About this task: Look through the data below and say how many of its lines contain "text", adding nothing else.
(Beginning of Input data)
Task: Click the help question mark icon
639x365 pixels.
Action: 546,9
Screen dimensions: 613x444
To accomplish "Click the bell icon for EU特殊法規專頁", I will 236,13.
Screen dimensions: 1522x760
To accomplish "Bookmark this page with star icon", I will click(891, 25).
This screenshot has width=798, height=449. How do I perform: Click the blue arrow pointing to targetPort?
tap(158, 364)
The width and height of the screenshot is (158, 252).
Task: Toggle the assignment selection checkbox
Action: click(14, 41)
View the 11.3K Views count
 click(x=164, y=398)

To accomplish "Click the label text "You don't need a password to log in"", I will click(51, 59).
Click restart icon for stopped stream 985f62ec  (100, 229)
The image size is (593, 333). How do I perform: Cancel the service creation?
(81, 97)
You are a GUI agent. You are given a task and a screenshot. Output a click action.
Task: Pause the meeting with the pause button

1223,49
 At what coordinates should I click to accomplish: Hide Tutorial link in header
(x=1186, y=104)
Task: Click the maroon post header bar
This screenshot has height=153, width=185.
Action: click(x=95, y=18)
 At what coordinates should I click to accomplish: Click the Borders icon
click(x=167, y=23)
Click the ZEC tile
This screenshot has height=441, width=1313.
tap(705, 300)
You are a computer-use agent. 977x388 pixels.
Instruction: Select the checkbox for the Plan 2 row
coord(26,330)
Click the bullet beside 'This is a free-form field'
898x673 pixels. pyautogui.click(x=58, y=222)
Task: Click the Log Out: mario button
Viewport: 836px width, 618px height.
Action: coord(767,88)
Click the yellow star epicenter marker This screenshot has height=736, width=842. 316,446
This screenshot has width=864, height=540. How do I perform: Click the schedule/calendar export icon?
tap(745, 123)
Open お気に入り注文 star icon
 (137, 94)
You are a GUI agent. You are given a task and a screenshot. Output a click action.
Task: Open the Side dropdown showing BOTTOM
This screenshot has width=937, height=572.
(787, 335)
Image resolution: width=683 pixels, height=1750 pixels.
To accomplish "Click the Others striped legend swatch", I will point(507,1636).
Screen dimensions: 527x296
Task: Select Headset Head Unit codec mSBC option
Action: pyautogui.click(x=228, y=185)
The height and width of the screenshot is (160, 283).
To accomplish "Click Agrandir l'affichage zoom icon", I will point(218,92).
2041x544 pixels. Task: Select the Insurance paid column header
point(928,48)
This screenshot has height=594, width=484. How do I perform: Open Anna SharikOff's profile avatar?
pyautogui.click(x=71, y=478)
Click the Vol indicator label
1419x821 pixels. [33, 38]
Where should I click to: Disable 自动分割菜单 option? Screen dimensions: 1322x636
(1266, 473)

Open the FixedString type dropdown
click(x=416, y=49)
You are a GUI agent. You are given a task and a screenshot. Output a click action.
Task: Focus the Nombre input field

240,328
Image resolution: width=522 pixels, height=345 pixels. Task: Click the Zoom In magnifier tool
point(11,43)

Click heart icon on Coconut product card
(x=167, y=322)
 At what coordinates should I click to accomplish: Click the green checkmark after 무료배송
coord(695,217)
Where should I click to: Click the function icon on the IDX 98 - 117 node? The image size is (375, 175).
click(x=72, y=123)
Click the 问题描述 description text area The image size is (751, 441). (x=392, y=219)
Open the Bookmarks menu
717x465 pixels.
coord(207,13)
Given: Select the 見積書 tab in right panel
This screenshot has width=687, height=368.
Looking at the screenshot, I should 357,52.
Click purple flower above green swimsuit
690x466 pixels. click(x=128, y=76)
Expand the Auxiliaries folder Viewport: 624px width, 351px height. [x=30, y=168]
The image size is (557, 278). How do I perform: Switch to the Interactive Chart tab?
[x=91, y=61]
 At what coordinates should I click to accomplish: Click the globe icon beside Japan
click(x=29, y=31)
(End of Input data)
Reply to the exercise: 2